Dans ses Lettres à un jeune poète, Rainer-Maria Rilke écrivait :

Fuyez les grands sujets pour ceux que votre quotidien vous offre. Dites vos tristesses et vos désirs, les pensées qui vous viennent, votre foi en une beauté. Dites tout cela avec une sincérité intime, tranquille et humble. Utilisez pour vous exprimer les choses qui vous entourent, les images de vos songes, les objets de vos souvenirs. Si votre quotidien vous paraît pauvre, ne l’accusez pas. Accusez-vous vous-même de ne pas être assez poète pour appeler à vous ses richesses. Pour le créateur rien n’est pauvre, il n’est pas de lieux pauvres, indifférents10.

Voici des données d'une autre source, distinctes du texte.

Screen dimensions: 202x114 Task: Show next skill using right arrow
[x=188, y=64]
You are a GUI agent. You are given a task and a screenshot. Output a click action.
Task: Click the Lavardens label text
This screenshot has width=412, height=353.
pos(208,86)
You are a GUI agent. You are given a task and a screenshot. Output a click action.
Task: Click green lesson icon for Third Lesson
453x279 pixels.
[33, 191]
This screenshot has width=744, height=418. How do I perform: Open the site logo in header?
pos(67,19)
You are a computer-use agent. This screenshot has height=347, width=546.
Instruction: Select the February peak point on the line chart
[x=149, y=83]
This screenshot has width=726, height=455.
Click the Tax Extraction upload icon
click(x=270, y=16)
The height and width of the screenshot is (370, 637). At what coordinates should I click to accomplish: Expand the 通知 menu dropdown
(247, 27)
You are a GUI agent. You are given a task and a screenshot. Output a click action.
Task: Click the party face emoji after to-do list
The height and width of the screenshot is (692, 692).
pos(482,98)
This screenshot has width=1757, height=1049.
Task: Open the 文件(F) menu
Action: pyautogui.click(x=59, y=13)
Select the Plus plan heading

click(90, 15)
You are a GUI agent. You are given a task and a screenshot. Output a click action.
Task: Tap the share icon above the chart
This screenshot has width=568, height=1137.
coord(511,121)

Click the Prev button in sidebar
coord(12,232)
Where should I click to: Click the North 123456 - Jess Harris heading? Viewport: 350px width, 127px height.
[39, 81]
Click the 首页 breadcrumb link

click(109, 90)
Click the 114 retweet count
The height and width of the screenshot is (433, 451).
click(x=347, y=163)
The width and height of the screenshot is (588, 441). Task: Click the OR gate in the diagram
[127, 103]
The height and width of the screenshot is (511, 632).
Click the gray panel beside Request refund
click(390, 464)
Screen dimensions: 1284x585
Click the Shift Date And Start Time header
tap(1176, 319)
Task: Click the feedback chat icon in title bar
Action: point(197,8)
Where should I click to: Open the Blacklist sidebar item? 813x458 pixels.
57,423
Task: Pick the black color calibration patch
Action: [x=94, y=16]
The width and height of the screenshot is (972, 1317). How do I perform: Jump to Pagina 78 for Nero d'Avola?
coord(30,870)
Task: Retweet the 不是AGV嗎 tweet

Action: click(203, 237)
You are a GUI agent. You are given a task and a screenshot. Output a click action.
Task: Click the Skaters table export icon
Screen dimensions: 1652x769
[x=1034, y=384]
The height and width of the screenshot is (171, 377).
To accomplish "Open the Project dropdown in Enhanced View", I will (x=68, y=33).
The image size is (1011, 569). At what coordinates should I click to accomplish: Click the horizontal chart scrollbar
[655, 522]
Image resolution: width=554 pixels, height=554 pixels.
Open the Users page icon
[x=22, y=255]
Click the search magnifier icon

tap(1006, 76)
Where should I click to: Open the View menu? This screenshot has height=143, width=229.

Le poète est bien celui qui sait regarder son quotidien pour en faire émerger une autre réalité, pour en faire surgir la Beauté, l’Amour ou une simple histoire d’Amour, éternelle et universelle comme celle de Carmen. Et c’est justement ce que le Turak parvient à faire depuis des années : le travail de la compagnie nous ouvre les yeux sur un monde magique et merveilleux dont on revient plus à même d’apprécier le nôtre, de découvrir la Beauté au sein de notre quotidien. Il nous offre en somme un accès direct vers la Poésie.